Urs Lehmann: Ich hätte das unterschrieben. Für den Schneesport im Allgemeinen war es von eminenter Bedeutung, dass eine Weltcup-Saison und Weltmeisterschaften – mit den notwendigen Restriktionen – stattfinden konnten. Swiss-Ski und auch die FIS fanden einen guten Weg mit Schutzkonzepten in Bubbles, die sehr gut funktionierten. Dank diesen Bubbles konnten wir unseren Sport ausüben. Alles war zwar sehr aufwändig, aber der grosse Einsatz hat sich gelohnt. Es war schön zu sehen, wie die Schneesport-Familie zusammengestanden ist. Swiss-Ski bot anderen Ländern oder Veranstaltern auch Hand. Aus dem Engadin Skimarathon beispielsweise wurde kurzfristig, nach der Absage der Langlauf-Rennen in Norwegen, ein erfolgreicher und faszinierender Weltcup-Anlass. Letztlich fanden hierzulande über alle Schneesport-Disziplinen hinweg 49 Weltcup-Wettkämpfe statt, so viele wie nie zuvor. All dies wäre ohne das Stabilisierungspaket des Bundes und ohne unsere treuen Sponsoren jedoch nicht möglich gewesen.

Die Alpinen konnten die erfolgreiche Vorsaison im vergangenen Winter gar noch toppen. Zum zweiten Mal in Folge resultierte Platz 1 in der prestigeträchtigen Nationencup-Wertung. Was war schwerer: Der erstmalige Erfolg 2020 nach mehr als drei Jahrzehnten oder die erfolgreiche Titelverteidigung heuer?

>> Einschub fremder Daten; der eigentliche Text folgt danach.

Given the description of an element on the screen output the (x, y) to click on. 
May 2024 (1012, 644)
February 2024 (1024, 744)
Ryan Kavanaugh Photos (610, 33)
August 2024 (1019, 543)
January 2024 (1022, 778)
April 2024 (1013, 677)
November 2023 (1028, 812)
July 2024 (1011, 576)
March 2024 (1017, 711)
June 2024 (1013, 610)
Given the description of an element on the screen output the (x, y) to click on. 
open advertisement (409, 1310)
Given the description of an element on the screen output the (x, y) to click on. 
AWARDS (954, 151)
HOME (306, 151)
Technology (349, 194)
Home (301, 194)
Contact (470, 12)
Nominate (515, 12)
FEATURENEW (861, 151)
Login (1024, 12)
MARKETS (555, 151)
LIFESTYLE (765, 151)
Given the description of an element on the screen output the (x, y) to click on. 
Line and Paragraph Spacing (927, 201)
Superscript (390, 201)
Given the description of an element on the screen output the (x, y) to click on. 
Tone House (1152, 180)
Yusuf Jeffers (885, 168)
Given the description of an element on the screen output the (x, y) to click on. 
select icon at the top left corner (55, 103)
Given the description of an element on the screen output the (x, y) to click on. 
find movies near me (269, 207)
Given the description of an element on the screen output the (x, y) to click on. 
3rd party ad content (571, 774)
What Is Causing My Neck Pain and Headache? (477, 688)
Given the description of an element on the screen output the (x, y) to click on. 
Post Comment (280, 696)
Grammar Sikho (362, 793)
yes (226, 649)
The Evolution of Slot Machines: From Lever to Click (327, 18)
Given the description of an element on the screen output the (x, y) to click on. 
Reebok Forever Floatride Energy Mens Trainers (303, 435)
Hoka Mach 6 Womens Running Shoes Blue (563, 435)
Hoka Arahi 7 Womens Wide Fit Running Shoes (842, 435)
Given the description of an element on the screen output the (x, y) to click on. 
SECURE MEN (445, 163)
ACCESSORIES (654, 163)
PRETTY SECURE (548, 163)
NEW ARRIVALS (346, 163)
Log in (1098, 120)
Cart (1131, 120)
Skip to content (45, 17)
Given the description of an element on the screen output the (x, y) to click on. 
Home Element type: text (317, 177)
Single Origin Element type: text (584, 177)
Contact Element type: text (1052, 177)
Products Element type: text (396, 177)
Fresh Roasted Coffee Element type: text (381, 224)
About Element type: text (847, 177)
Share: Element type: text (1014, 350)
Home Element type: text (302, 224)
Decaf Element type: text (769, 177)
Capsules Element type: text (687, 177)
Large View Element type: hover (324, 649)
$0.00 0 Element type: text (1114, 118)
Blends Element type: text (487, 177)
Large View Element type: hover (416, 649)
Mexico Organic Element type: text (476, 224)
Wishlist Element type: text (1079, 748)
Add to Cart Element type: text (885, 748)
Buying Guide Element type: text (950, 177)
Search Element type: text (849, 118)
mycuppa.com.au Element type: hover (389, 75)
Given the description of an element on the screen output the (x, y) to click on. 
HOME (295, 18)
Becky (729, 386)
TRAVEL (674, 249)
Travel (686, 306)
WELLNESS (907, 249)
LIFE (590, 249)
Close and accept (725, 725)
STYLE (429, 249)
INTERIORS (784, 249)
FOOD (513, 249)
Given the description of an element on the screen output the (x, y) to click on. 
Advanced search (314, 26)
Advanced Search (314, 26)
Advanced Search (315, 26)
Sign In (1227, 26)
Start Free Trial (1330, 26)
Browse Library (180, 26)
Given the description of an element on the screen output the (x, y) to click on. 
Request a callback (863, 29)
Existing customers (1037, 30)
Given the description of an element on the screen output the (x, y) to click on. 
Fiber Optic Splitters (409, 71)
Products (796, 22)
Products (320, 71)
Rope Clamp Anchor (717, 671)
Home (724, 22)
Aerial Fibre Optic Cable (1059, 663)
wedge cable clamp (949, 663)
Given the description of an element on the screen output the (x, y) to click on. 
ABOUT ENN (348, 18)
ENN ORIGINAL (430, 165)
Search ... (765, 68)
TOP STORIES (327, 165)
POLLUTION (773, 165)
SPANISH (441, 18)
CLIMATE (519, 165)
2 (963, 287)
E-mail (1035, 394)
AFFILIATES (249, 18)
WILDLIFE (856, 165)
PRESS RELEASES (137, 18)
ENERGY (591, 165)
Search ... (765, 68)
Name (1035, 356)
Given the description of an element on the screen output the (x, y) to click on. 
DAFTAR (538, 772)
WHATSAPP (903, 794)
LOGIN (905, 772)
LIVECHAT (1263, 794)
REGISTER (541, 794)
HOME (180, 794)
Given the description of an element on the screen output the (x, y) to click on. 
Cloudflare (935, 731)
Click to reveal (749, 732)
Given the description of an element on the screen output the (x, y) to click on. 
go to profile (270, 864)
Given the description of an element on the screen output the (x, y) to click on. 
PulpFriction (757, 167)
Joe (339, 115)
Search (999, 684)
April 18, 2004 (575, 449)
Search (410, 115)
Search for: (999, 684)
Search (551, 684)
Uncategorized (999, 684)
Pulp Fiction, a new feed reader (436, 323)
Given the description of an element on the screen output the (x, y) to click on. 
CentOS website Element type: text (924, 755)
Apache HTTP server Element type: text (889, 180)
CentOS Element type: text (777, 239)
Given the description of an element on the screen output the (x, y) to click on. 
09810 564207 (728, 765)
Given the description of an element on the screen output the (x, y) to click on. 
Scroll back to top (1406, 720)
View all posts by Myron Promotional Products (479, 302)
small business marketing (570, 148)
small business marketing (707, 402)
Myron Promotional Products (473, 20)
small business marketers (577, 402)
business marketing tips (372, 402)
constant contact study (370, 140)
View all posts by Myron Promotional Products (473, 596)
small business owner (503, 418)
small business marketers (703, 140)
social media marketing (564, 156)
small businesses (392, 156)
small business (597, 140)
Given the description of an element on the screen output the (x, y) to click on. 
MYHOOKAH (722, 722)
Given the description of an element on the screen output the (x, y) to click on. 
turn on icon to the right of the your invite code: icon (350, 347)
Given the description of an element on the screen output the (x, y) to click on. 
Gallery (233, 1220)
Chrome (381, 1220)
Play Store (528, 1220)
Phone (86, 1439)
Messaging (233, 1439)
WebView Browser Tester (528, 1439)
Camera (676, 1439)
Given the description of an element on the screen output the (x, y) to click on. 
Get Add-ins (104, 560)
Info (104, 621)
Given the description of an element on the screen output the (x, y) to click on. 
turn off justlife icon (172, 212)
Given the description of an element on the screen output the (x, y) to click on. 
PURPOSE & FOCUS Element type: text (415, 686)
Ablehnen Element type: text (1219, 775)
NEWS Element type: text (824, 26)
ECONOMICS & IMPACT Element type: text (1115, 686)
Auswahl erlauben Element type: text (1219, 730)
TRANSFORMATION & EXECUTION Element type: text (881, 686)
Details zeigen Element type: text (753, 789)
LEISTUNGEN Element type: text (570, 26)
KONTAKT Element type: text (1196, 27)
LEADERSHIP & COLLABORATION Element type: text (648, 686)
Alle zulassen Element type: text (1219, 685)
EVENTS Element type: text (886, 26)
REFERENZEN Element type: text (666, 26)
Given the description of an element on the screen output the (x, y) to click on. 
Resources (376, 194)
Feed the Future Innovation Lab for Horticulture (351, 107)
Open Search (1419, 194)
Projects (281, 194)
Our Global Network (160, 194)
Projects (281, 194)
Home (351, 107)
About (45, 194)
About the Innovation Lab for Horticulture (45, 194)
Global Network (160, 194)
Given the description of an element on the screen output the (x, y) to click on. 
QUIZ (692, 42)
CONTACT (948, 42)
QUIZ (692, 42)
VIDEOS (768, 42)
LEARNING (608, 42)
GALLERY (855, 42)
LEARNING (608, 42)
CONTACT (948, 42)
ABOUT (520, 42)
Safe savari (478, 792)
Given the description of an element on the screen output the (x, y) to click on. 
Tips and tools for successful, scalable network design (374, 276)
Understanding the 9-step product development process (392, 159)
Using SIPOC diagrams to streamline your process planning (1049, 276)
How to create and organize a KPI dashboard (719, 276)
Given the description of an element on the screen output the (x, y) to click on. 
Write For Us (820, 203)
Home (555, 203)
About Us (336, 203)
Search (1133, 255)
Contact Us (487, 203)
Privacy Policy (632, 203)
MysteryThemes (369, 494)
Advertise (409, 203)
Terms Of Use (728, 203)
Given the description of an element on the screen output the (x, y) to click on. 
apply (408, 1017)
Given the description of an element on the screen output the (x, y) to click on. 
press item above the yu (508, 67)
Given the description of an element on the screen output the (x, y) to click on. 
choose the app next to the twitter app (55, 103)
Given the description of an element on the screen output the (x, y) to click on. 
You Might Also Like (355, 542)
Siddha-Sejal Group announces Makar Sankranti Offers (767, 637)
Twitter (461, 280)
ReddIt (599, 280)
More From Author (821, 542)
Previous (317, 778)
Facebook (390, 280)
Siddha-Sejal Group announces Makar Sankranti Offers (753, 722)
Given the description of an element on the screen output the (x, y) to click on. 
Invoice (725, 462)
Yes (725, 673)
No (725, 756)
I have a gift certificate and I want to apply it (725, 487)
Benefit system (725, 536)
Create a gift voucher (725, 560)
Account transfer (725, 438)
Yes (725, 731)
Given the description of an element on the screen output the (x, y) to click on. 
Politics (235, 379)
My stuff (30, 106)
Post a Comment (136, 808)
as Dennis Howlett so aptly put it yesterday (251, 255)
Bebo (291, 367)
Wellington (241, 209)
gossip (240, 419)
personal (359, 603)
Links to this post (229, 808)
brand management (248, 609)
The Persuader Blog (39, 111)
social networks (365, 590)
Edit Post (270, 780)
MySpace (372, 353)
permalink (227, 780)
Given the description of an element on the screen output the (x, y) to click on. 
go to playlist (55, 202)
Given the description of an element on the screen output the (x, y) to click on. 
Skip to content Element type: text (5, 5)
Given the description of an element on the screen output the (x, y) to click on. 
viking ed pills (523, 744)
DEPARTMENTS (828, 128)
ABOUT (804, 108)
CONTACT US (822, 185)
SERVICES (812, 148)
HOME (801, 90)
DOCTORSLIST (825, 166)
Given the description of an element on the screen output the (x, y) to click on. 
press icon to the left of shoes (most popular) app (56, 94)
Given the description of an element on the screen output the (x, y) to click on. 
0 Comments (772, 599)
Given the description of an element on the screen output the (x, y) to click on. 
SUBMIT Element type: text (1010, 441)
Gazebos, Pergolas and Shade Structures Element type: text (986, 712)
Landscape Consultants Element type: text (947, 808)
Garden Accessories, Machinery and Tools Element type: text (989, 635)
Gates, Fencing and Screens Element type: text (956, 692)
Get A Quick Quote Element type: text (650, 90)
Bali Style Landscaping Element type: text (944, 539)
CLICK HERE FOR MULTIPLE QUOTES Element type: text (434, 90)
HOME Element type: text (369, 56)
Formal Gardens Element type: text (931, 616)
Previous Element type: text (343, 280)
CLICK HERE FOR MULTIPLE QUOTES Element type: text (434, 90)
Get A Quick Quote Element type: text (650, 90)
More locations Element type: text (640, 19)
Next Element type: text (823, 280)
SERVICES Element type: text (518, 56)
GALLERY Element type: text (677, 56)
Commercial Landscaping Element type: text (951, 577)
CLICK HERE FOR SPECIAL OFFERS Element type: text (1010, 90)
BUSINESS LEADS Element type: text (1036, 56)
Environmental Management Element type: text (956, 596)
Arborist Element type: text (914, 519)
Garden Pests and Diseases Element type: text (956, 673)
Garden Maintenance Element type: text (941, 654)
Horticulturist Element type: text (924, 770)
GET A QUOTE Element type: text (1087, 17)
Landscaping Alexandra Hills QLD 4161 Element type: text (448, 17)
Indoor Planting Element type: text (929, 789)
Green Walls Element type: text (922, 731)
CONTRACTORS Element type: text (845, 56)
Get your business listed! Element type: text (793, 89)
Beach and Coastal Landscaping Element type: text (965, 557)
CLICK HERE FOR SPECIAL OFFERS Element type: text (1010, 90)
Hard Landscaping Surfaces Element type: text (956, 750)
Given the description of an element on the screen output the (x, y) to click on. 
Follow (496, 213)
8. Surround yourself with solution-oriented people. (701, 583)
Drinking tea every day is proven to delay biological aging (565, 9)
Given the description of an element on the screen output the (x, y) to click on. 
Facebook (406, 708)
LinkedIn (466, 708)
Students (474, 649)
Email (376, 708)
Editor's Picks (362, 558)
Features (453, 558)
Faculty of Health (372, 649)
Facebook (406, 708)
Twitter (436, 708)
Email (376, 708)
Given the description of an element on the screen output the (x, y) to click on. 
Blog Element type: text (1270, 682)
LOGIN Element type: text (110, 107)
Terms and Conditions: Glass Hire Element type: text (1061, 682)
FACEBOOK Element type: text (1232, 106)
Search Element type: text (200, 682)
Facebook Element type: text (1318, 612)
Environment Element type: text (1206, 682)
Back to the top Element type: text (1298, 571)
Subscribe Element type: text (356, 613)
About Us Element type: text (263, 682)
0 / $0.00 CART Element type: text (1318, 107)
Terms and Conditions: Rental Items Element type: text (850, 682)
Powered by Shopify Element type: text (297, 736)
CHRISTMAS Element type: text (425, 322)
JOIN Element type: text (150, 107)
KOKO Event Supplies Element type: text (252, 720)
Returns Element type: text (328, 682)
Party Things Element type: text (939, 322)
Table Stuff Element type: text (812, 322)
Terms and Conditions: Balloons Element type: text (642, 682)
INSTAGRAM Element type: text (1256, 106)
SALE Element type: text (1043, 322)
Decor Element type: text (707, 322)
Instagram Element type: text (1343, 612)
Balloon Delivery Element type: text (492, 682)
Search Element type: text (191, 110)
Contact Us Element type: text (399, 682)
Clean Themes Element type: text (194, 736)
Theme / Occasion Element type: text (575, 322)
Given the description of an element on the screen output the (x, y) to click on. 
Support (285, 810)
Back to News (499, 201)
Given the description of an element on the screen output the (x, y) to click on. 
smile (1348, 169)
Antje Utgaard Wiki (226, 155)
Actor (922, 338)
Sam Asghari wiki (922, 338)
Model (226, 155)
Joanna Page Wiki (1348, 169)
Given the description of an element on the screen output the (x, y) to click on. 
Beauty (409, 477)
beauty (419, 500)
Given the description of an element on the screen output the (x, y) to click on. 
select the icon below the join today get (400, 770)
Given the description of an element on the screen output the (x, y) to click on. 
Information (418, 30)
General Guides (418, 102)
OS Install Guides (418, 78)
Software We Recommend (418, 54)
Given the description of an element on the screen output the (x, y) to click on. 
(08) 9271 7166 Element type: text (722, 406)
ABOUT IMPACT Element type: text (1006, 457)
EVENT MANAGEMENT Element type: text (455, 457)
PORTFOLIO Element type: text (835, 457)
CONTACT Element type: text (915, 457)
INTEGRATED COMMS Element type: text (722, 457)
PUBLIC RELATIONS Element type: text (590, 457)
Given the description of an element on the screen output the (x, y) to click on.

Seit dem Gewinn der Nationenwertung 2020 hat sich innerhalb von Swiss-Ski ein anderes Selbstverständnis und ein neues Selbstvertrauen entwickelt. Für mich war der erste Erfolg ein Durchbruch. Der diesjährige Triumph war nicht schwieriger, sondern eine Konsequenz von dem, was nach dem ersten Erfolg geschehen ist. Wir sind mittlerweile so gut aufgestellt, dass einige Athletinnen und Athleten noch einige Jahre so weitermachen oder sich gar zu Gesamtweltcup-Siegern weiterentwickeln können, etwa Loïc Meillard oder Marco Odermatt. Der zweite Sieg im Nationencup war keine Überraschung, vielmehr war er eine Bestätigung unserer Arbeit. Die Erwartungen an uns waren diesmal höher. Zu Beginn der Saison 2019/20 hatten wir diesen Erfolg noch nicht auf dem Radar gehabt.

Unsere Aufgabe ist es, dass die nächste Gruppe von künftigen Siegfahrerinnen und Siegfahrern bereit ist, wenn unsere derzeitigen Leistungsträger in fünf, sieben oder zehn Jahren mit dem Skisport aufhören.

 

Mehr Podestplätze als in der letzten Saison gab es zuletzt 1989 bei den Alpinen. Ist eine weitere Steigerung dieser 53 Top-3-Klassierungen realistisch?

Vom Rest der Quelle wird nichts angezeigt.